» **TO DO**: In the records below, find each line that holds "Select" and return it.

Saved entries

BEGIN

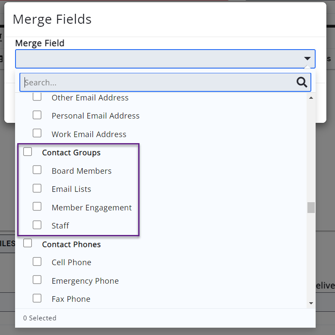335x335 pixels.
Task: Click the search magnifier icon
Action: 302,82
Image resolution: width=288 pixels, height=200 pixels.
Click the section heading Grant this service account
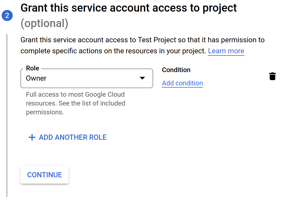[129, 8]
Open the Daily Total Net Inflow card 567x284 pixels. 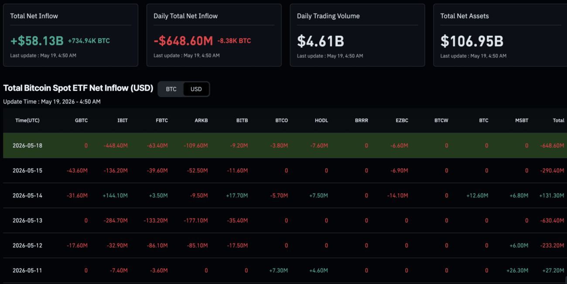pos(214,35)
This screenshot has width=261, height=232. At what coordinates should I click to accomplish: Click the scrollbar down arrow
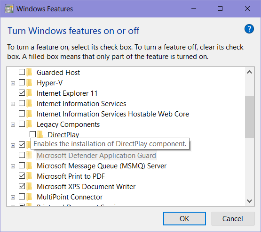click(x=249, y=201)
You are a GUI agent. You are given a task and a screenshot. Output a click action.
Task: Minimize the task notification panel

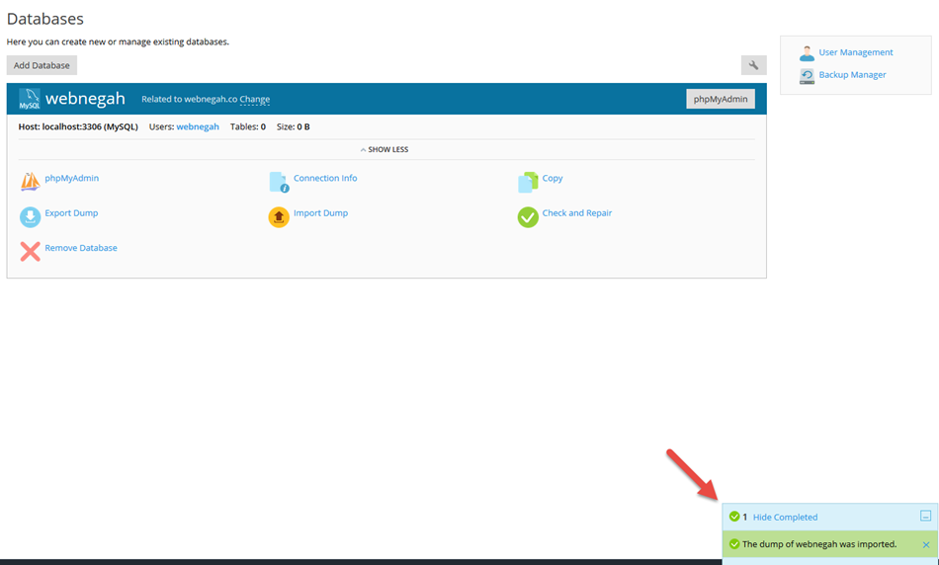[x=925, y=517]

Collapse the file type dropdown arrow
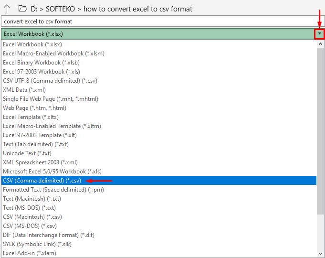click(x=319, y=34)
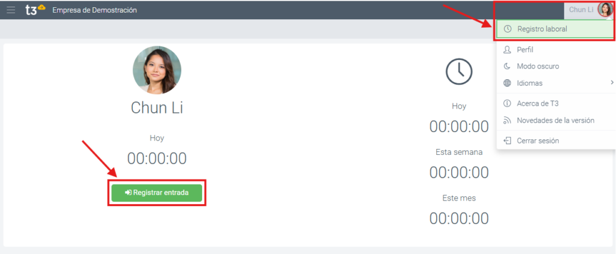
Task: Click the clock icon beside Registro laboral
Action: click(508, 29)
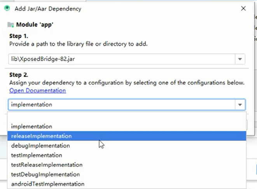Click the implementation configuration combo box
This screenshot has width=257, height=189.
(122, 105)
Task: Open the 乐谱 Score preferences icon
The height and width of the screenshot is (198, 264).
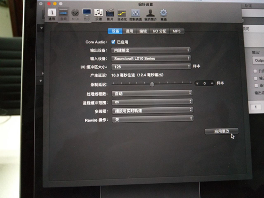Action: click(x=99, y=14)
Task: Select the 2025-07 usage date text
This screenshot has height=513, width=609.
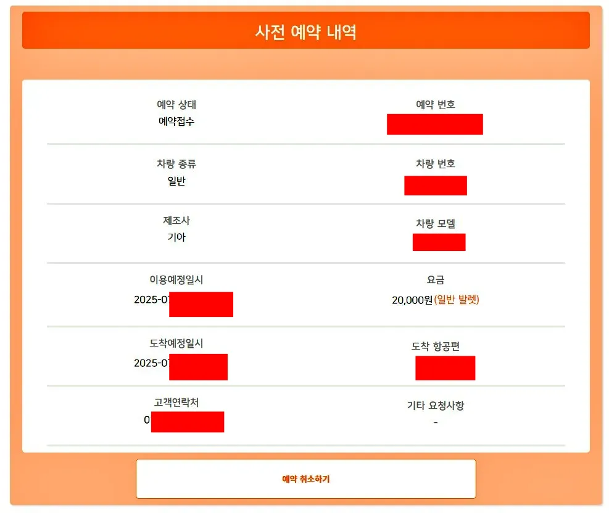Action: pos(151,300)
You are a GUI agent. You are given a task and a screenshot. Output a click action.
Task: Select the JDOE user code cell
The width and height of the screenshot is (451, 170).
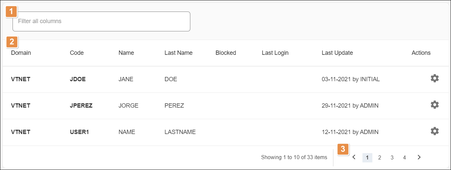(78, 79)
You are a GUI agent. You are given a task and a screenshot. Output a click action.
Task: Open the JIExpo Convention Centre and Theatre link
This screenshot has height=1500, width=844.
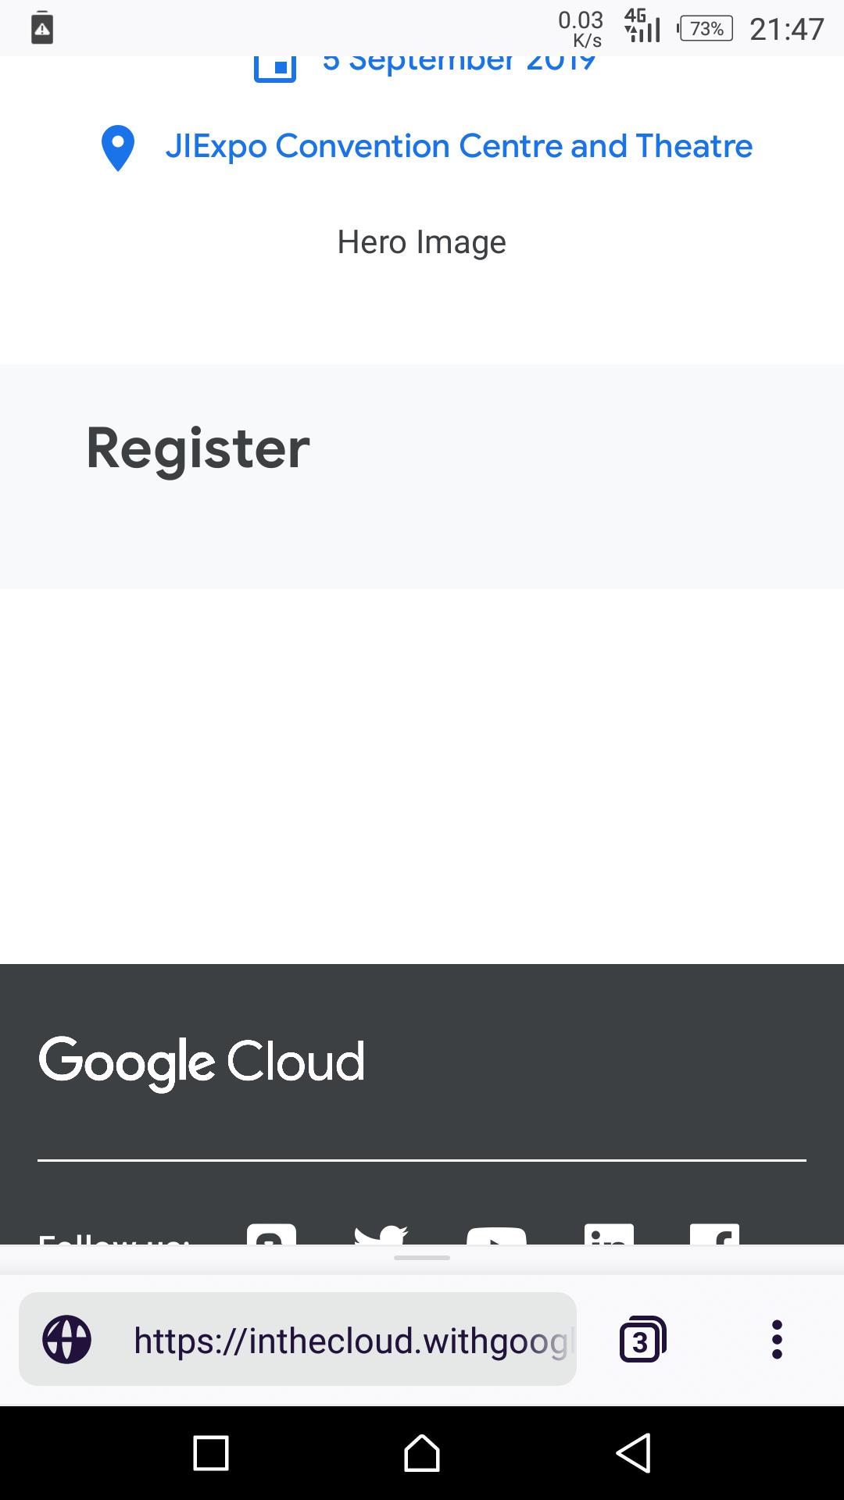[x=460, y=146]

END

» **OUTPUT BELOW**:
Task: Select the 2025-07 usage date text
Task: Select the JDOE user code cell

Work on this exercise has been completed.